Abstract: ” We study the weak convergence of conditional empirical copula processes indexed by general families of conditioning events that have non zero probabilities. Moreover, we also study the case where the conditioning events are chosen in a data-driven way. The validity of several bootstrap schemes is stated, including the exchangeable bootstrap. We define general multivariate measures of association, possibly given some fixed or random conditioning events. By applying our theoretical results, we prove the asymptotic normality of the estimators of such measures. We detail the link between pointwise conditional copulas and conditional copulas indexed by general events and their application in statistical methodology. We illustrate our results with financial data. “

Abstract: ” In recent years, implementing a circular economy in cities has been considered by policy makers as a potential solution for achieving sustainability. Existing literature on circular cities is mainly focused on two perspectives: urban governance and urban metabolism.
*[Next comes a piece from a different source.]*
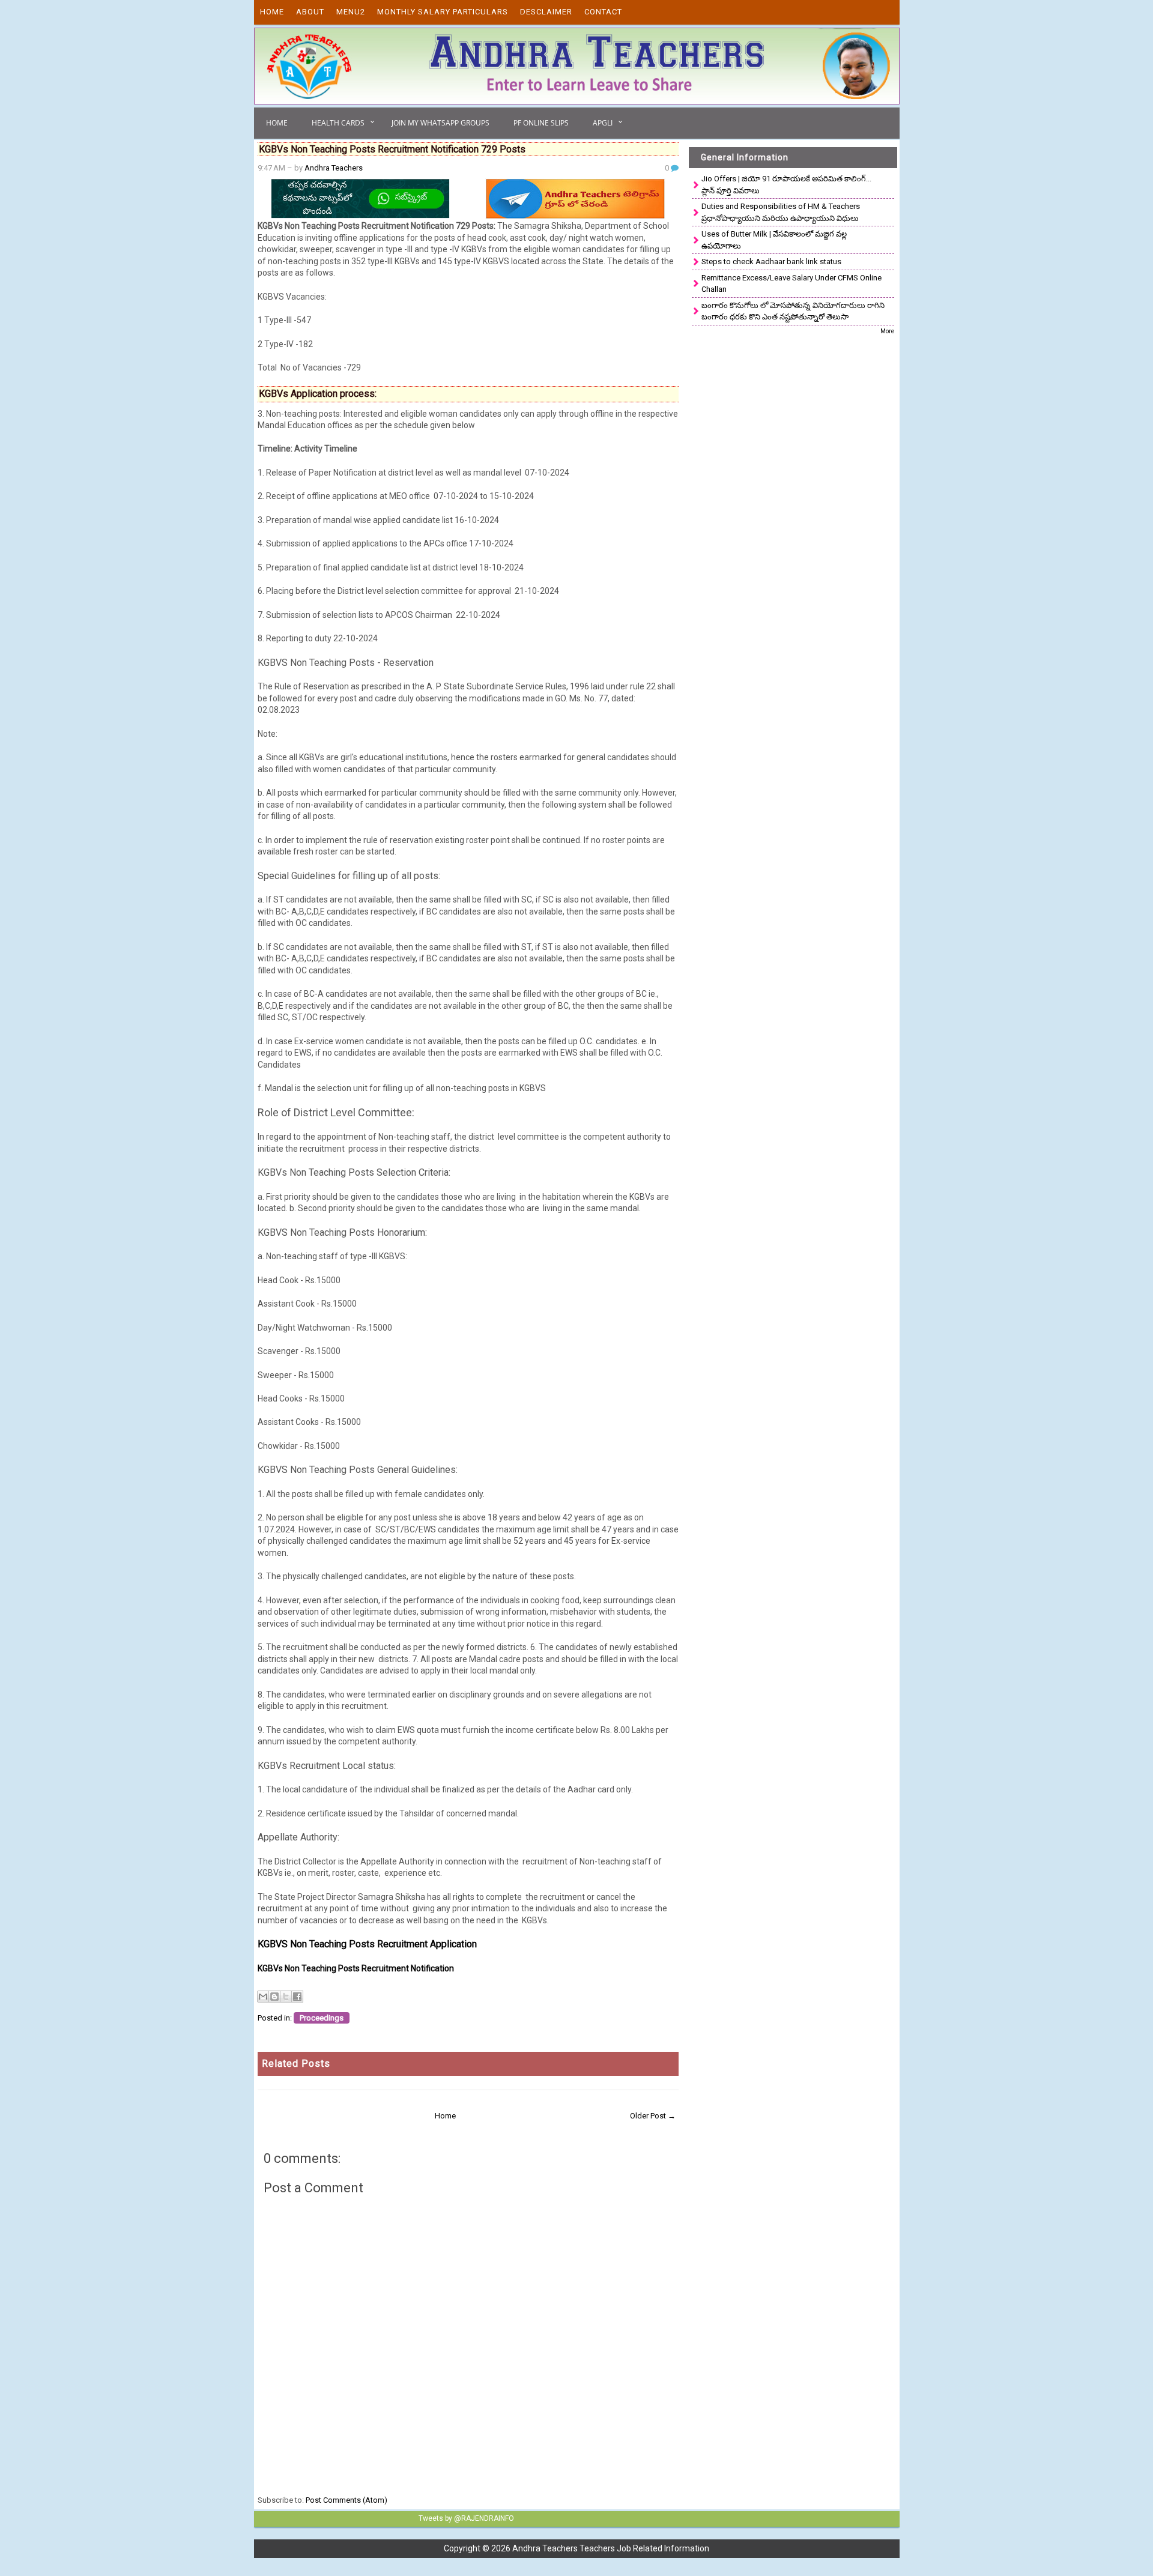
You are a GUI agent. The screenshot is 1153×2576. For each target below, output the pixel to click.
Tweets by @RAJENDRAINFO (466, 2518)
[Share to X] (286, 1997)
Both these perspectives, to some extent, miss an understanding of space. A spatial perspective is important because circular activities, such as the recycling, reuse, or storage of materials, require space and have a location. It is therefore useful to understand where circular activities are located, and how they are affected by their location and surrounding geography. This study therefore aims to understand the existing state of waste reuse activities in the Netherlands from a spatial perspective, by analyzing the degree, scale, and locations of spatial clusters of waste reuse. This was done by measuring the spatial autocorrelation of waste reuse locations using global and local Moran’s I, with waste reuse data from the national waste registry of the Netherlands. The analysis was done for 10 material types: minerals, plastic, wood and paper, fertilizer, food, machinery and electronics, metal, mixed construction materials, glass, and textile. It was found that all materials except for glass and textiles formed spatial clusters. By varying the grid cell sizes used for data aggregation, it was found that different materials had different “best fit” cell sizes where spatial clustering was the strongest. The best fit cell size is ∼7 km for materials associated with construction and agricultural industries, and ∼20–25 km for plastic and metals.The best fit cell sizes indicate the average distance of companies from each other within clusters, and suggest a suitable spatial resolution at which the material can be understood. Hotspot maps were also produced for each material to show where reuse activities are most spatially concentrated. “

Abstract: ” Meta-elliptical copulas are often proposed to model dependence between the components of a random vector. They are specified by a correlation matrix and a map g, called a density generator. When the latter correlation matrix can easily be estimated from pseudo-samples of observations, this is not the case for the density generator when it does not belong to a parametric family. We state sufficient conditions to non-parametrically identify this generator. Several nonparametric estimators of g are then proposed, by M-estimation, simulation-based inference or by an iterative procedure available in a R package. Some simulations illustrate the relevance of the latter method. “

GitHub page of the package: https://github.com/AlexisDerumigny/ElliptCopulas
Also available on CRAN at: https://cran.r-project.org/package=ElliptCopulas

Abstract: ” This paper deals with robust inference for parametric copula models. Estimation using Canonical Maximum Likelihood might be unstable, especially in the presence of outliers. We propose to use a procedure based on the Maximum Mean Discrepancy (MMD) principle. We derive non-asymptotic oracle inequalities, consistency and asymptotic normality of this new estimator. In particular, the oracle inequality holds without any assumption on the copula family, and can be applied in the presence of outliers or under misspecification. Moreover, in our MMD framework, the statistical inference of copula models for which there exists no density with respect to the Lebesgue measure on [0,1]d, as the Marshall-Olkin copula, becomes feasible. A simulation study shows the robustness of our new procedures, especially compared to pseudo-maximum likelihood estimation. An R package implementing the MMD estimator for copula models is available. “

GitHub page of the package: https://github.com/AlexisDerumigny/MMDCopula
Also available on CRAN at: https://cran.r-project.org/package=MMDCopula

The R scripts to reproduce the simulations and the figures of the paper are available at https://github.com/AlexisDerumigny/Reproducibility-EstimationOfCopulasViaMMD.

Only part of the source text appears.